Format the records starting with the line containing "Given: Click the" and going on through the line containing "[x=484, y=206]" as a JSON list of strings, one string per line, with blank lines left out.

Information shown →
_ _ _ _ _ _ _
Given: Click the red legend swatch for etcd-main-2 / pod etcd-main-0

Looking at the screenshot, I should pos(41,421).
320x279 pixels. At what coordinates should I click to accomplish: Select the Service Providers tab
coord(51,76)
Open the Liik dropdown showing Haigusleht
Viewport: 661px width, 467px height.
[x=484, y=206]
_ _ _ _ _ _ _
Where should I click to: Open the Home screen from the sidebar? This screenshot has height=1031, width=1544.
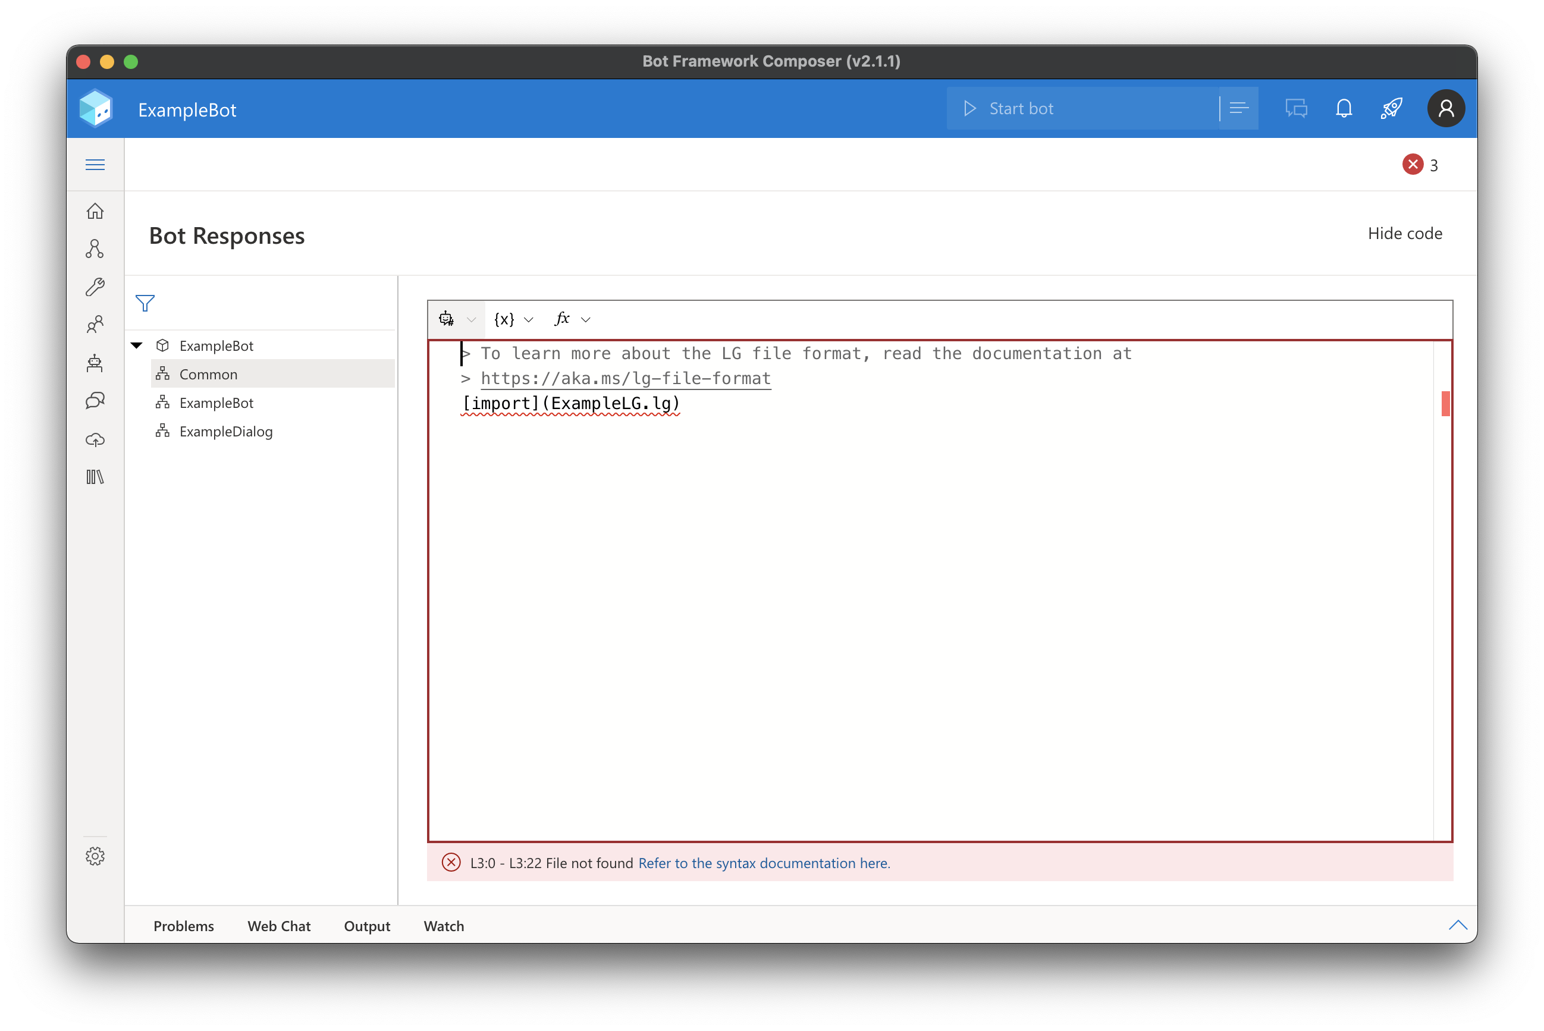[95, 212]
_ _ _ _ _ _ _
Written solution →
[
  "Given: Click the red legend swatch for etcd-main-2 / pod etcd-main-0",
  "Looking at the screenshot, I should pos(41,421).",
  "320x279 pixels. At what coordinates should I click to accomplish: Select the Service Providers tab",
  "coord(51,76)",
  "Open the Liik dropdown showing Haigusleht",
  "Viewport: 661px width, 467px height.",
  "[x=484, y=206]"
]